[Problem to solve]: Every line below between the line holding "Identify the click" and the line holding "Ultras Slots (552, 255)", inclusive, should be repeated exactly, and all other lines omitted.

[Supplied data]:
▬▬▬▬▬▬

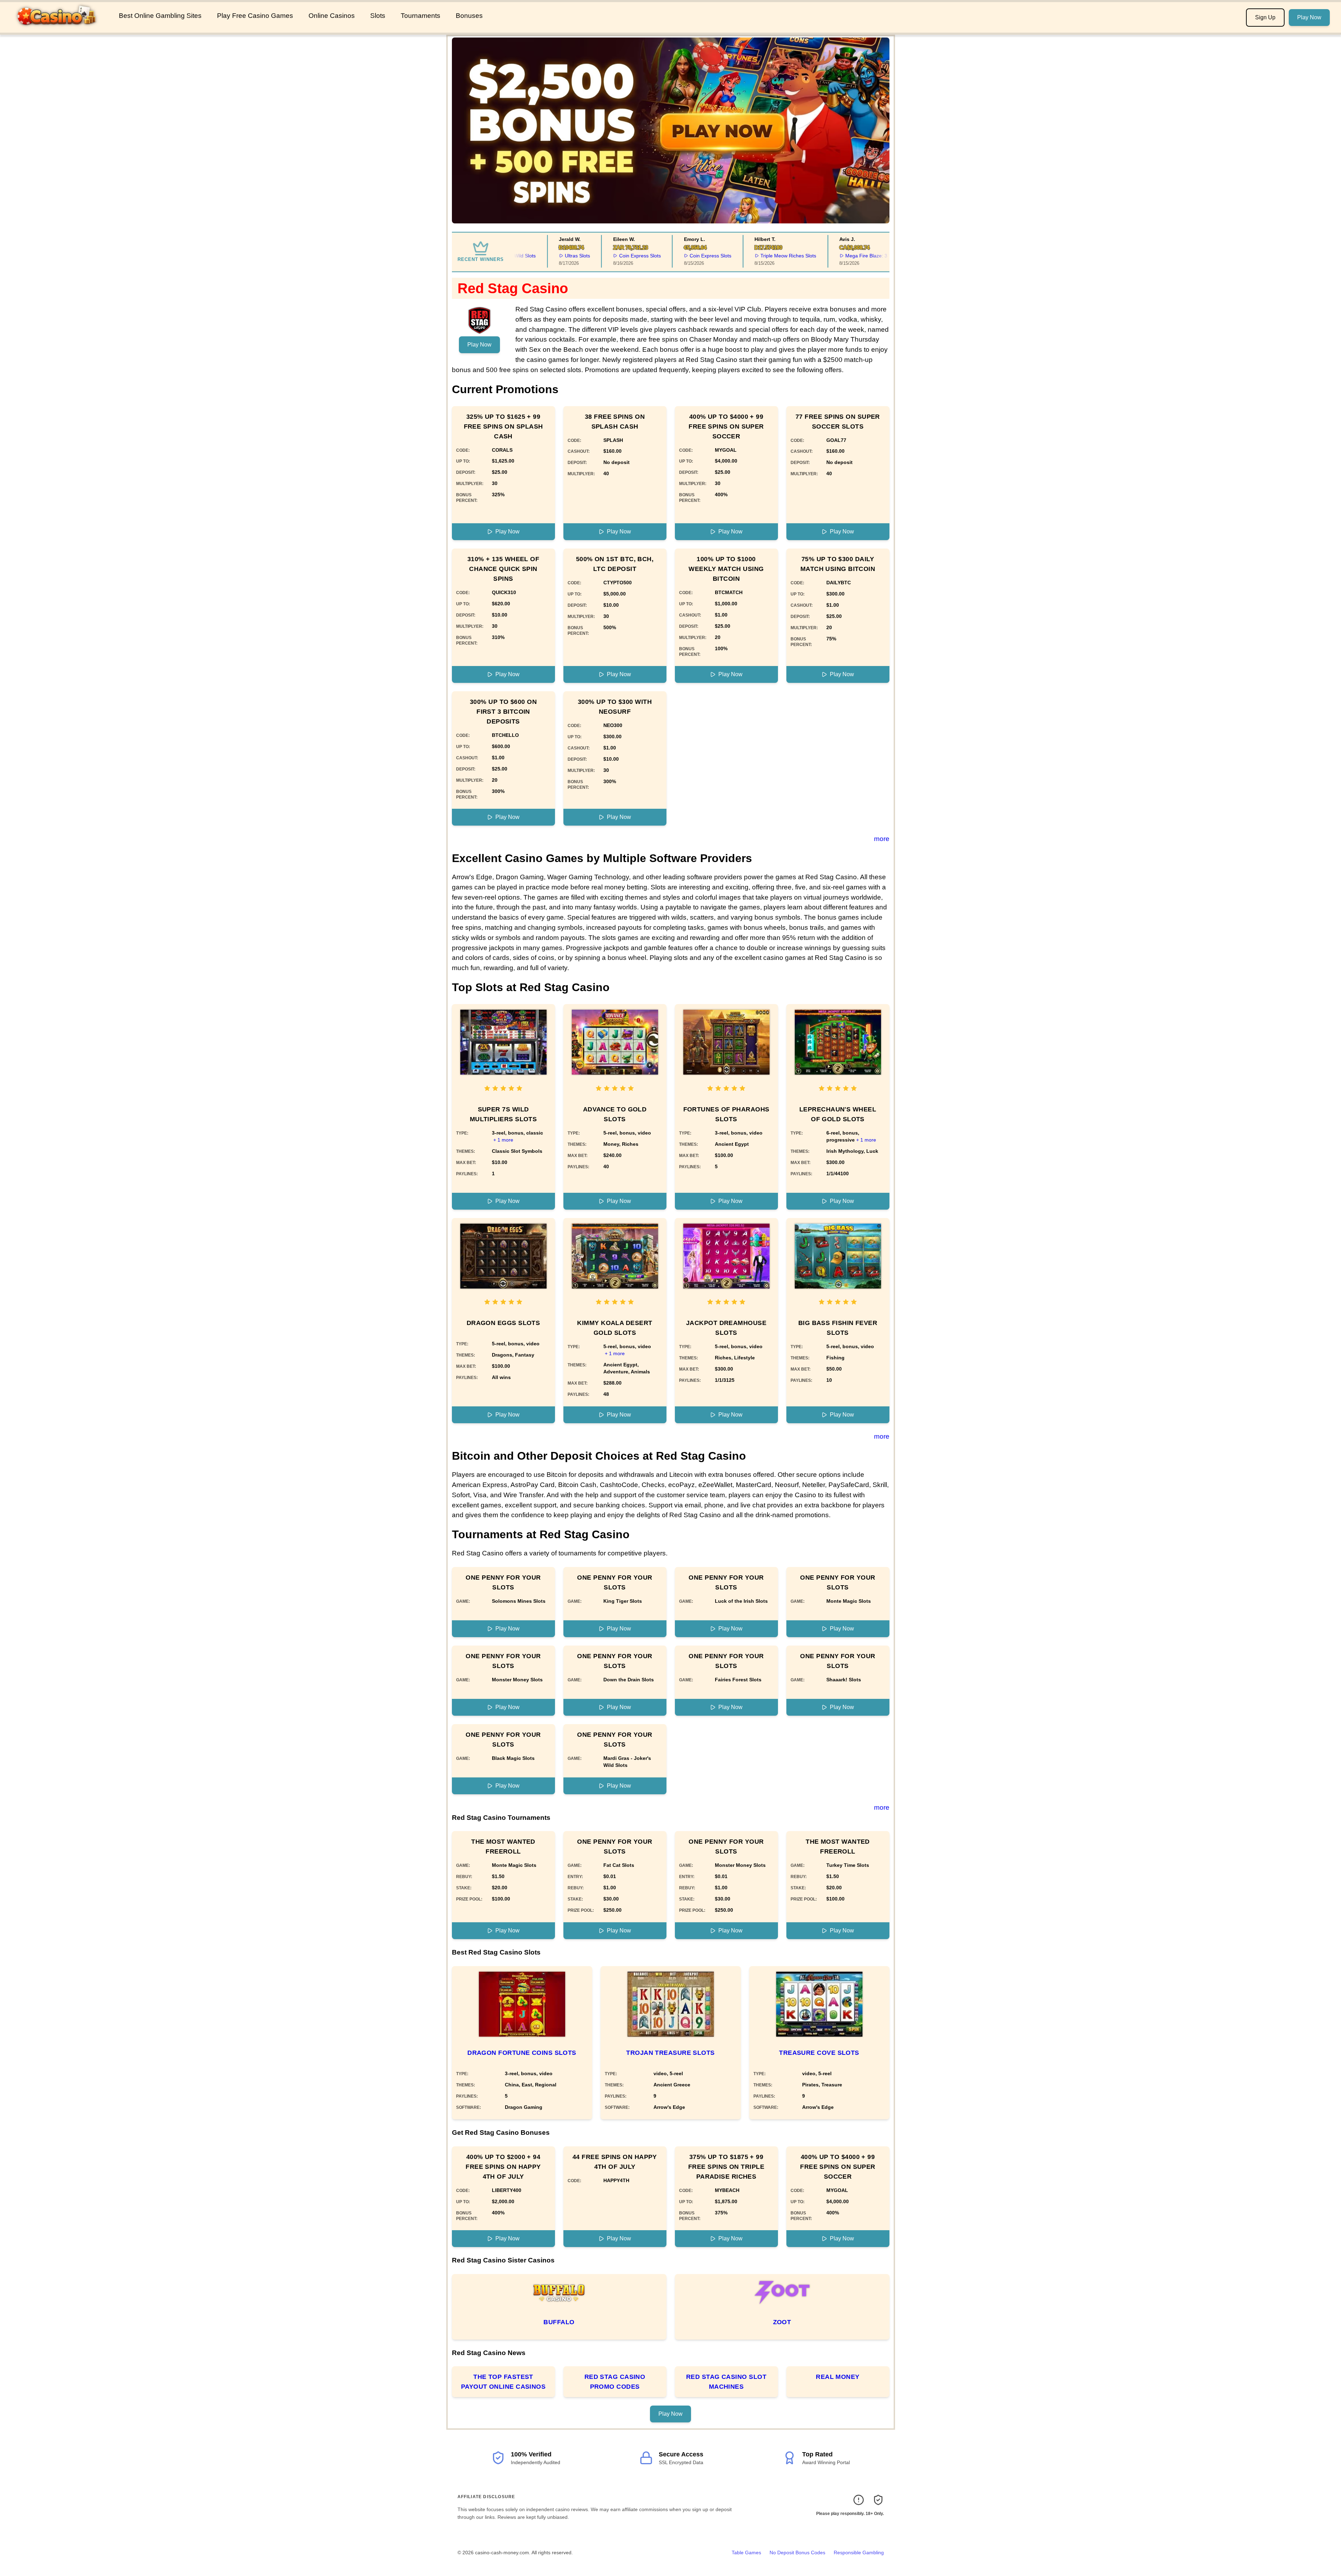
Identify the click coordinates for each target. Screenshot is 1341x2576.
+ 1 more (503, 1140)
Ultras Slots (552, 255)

▬▬▬▬▬▬

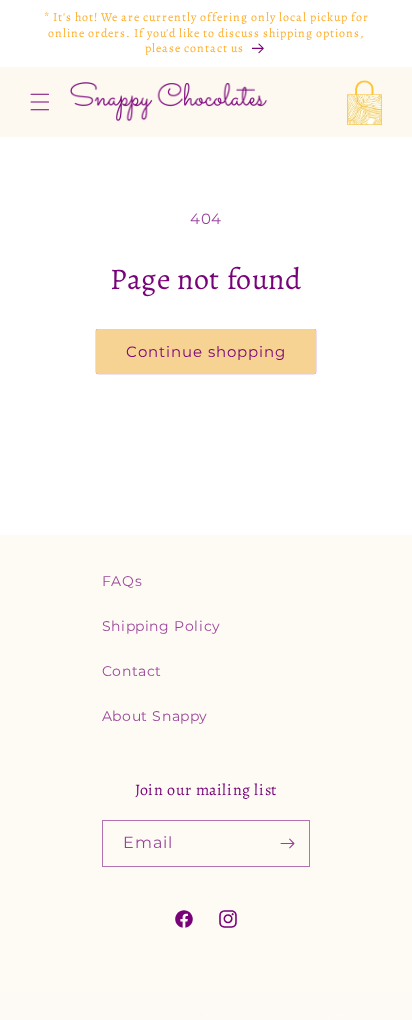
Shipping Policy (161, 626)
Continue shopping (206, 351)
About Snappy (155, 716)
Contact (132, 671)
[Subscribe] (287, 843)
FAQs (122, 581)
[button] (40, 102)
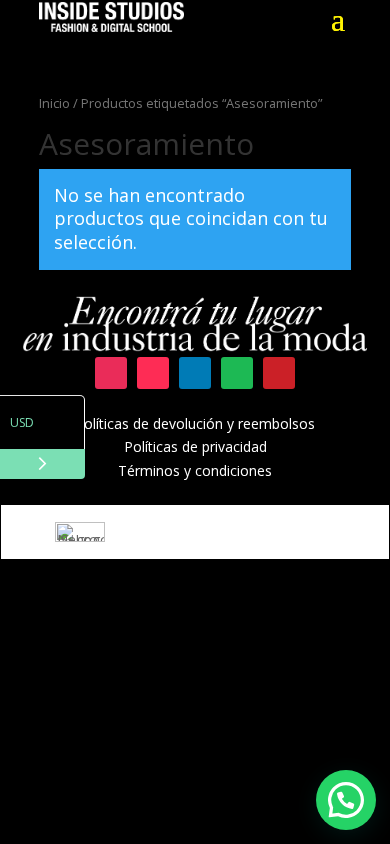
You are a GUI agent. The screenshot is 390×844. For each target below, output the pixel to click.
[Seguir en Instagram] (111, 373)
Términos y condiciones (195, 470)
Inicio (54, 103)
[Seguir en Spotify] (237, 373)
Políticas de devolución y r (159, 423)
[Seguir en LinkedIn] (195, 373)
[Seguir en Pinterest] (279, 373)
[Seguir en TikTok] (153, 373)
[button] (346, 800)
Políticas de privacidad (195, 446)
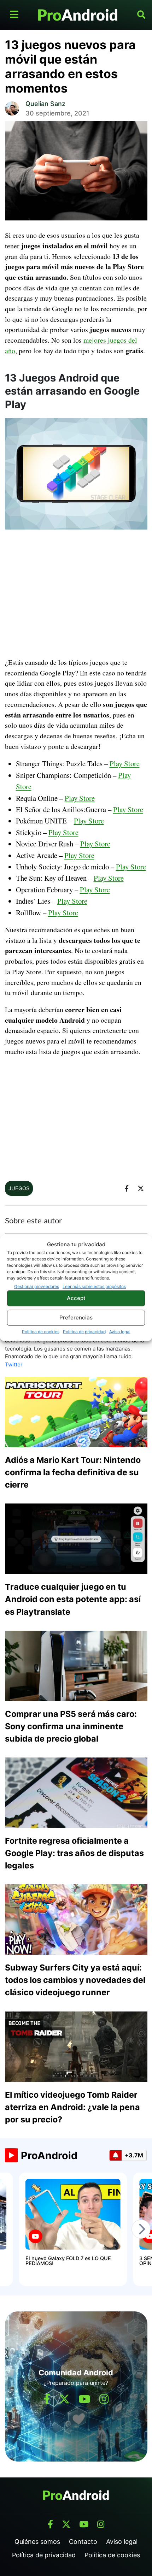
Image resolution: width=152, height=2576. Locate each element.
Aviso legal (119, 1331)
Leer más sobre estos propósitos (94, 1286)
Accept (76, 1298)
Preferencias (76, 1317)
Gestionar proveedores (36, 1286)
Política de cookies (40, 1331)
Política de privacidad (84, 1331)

▬▬▬▬▬▬

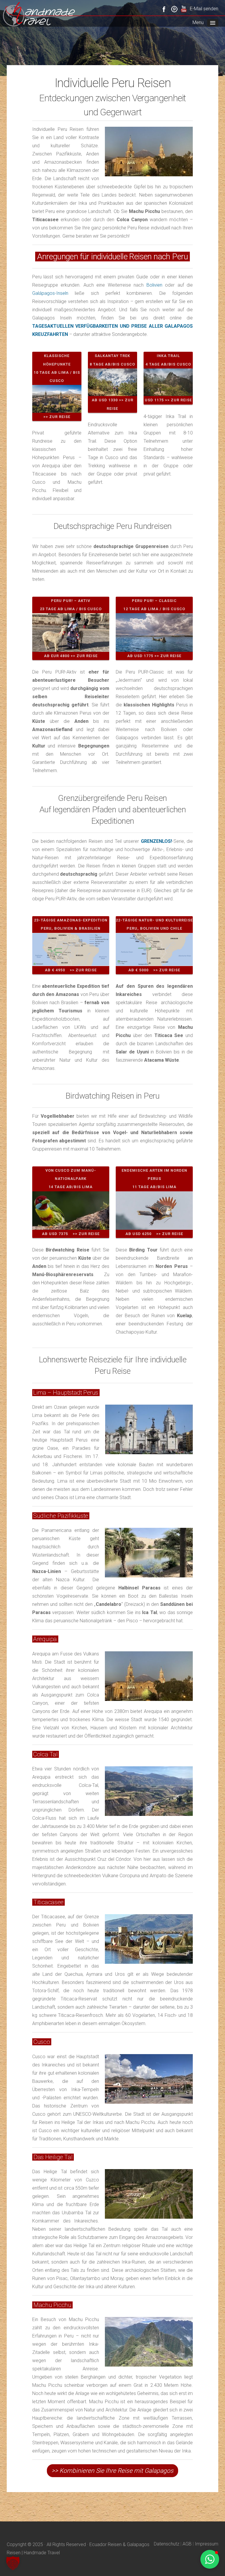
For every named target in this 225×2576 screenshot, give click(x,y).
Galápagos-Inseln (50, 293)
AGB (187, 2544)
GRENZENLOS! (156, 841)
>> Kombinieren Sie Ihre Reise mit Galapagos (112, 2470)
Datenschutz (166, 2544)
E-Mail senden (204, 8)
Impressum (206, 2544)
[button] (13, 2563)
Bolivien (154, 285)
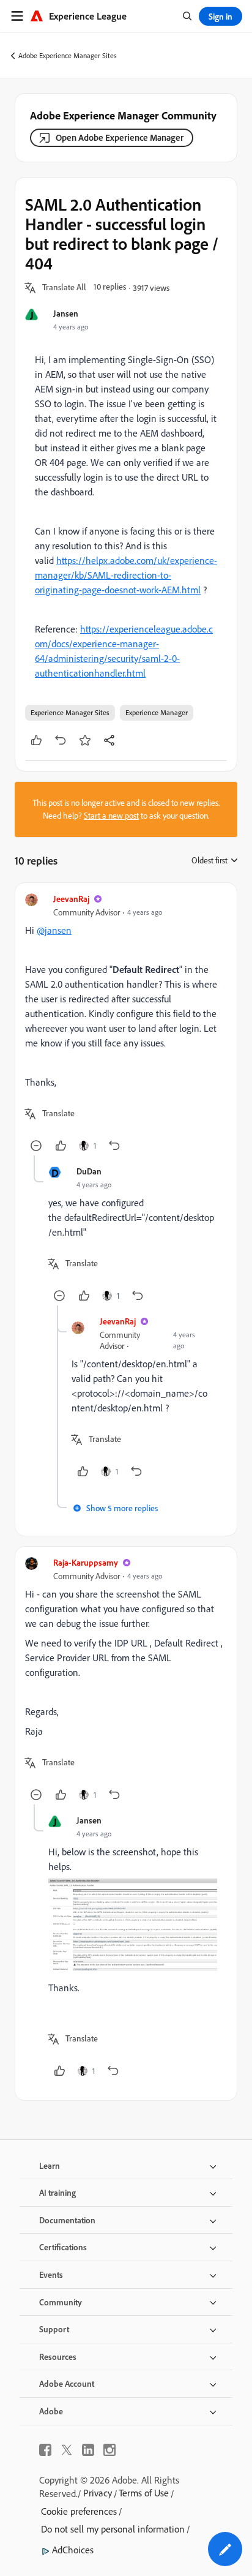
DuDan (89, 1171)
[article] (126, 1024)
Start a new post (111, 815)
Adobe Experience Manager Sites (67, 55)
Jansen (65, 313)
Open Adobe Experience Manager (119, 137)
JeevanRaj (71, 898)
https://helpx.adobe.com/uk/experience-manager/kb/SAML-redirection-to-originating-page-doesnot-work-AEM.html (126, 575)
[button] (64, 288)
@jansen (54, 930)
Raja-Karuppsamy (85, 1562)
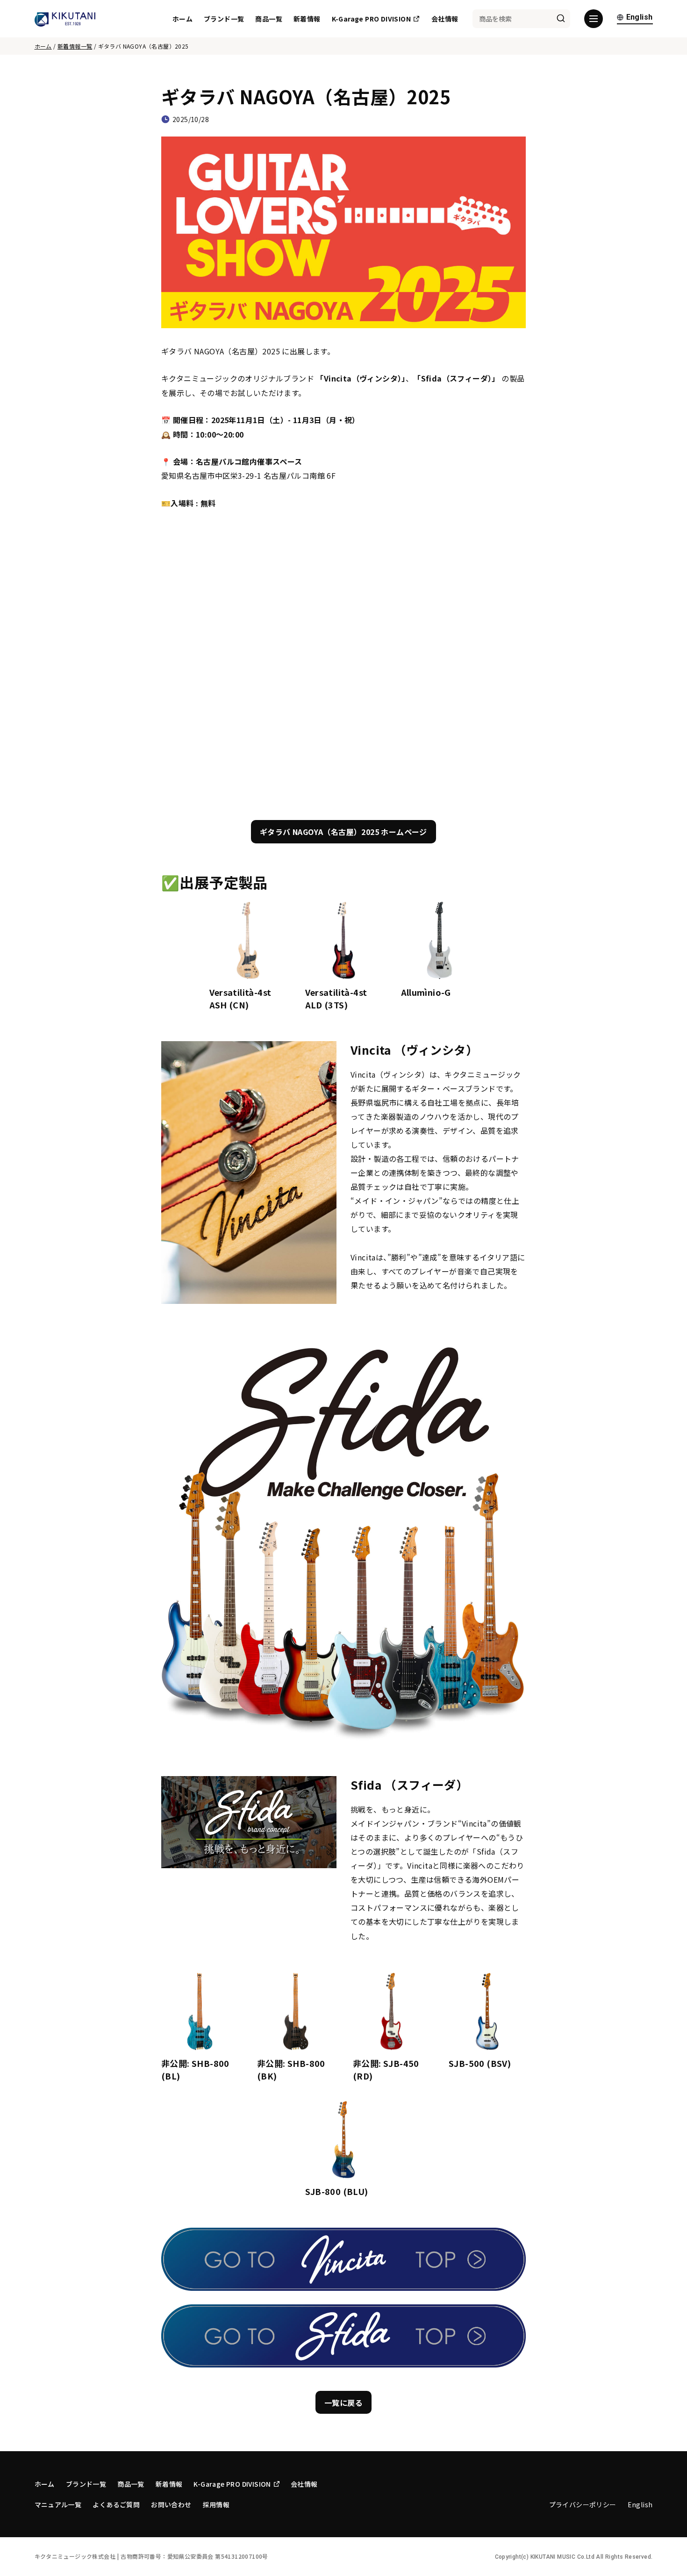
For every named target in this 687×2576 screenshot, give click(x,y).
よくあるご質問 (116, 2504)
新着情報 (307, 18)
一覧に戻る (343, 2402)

▬▬▬▬▬▬

[Exercise answer]:
Identify the click coordinates for each target. Screenshot is 1341x2576.
+ 1 more (503, 1140)
Ultras Slots (552, 255)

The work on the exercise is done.